Unterführung

22.12.10

Wir gehen den nassen Weg entlang, der hinten am Park vorbei führt. Unsere Familie hat selten Spaziergänge gemacht. Sicher gab es einen Grund dafür, dass wir uns dort befanden, aber ich erinnere mich nicht. Das Laub klebt feucht und ein wenig glitschig am Boden, nur die Meter, die unter der Unterführung hindurch führen, sind frei davon.

Wenn ich hinaus blicke, sehe ich nur Schwärze dort, wo der Zug fahren müsste. Ich weiß gar nicht, ob dort noch immer Züge fahren, aber die Finsternis, die mir so fest entgegen schlägt, dass man sie beinahe anfassen könnte, macht mir Angst.
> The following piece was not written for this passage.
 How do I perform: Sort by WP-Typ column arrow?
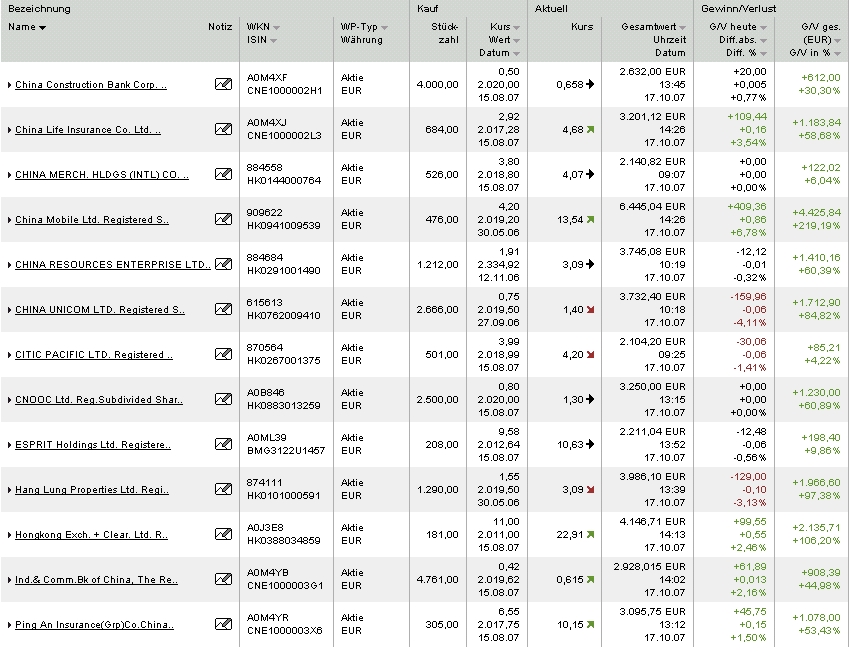[384, 28]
Instinktiv greife ich nach der Hand meiner Mama – wie immer im Leben, wenn ich mich unwohl fühle. Meine Hand in ihrer und keiner kann mir mehr etwas zu leide tun. Daran hat sich bis heute nichts geändert.

(Via)

„Kennst du den Jungen, der dort oben wohnt?“, fragt mich mein Dad und schaut mich verschwörerisch an, als würde er mir eines dieser Geheimnisse anvertrauen, die nur Erwachsene kennen. Misstrauisch erwidere ich seinen Blick, schüttle knapp den Kopf, lächle ein wenig hilflos. „Der Junge war etwa so alt wie du, als er hier hinauf geklettert ist.“, erklärt er und zeigt auf eine eingefallene Treppe, die halb im Erdreich versunken ist und in die Dunkelheit hinauf führt. „Er ist auf die Gleise geklettert, weil er glaubte, hier fahren keine Züge mehr, aber genau in dem Moment kam einer.“, mit großen Augen starre ich zu ihm hoch, spüre, wie der Druck von Mamas Hand ein wenig stärker wird, obwohl sie schweigt. „Er hat versucht, sich an die Wand zu pressen, aber der Zug hat seinen Körper erfasst.“

In kwälender Stille vereint laufen wir einige Schritte weiter, lassen die Unterführung hinter uns. „Er ist noch immer dort oben, der Geist des kleinen Jungen. Nachts, wenn es ganz still ist und sich keiner mehr hier befinden sollte, kann man ihn hören, wie er leise heult.“, ich mache eine abwinkende Handbewegung. An Geister glaube ich nicht. Aber als wir an den Pollern angelangt sind, an denen der Parkweg endet und das Leben der Siedlung zurückkehrt, drehe ich mich kurz um. Meine Augen suchen erneut die Finsternis, die dort wabert und eine Gänsehaut bildet sich auf meinen Armen, während ich lausche und lausche, aber nichts höre, obwohl es schon dunkel ist.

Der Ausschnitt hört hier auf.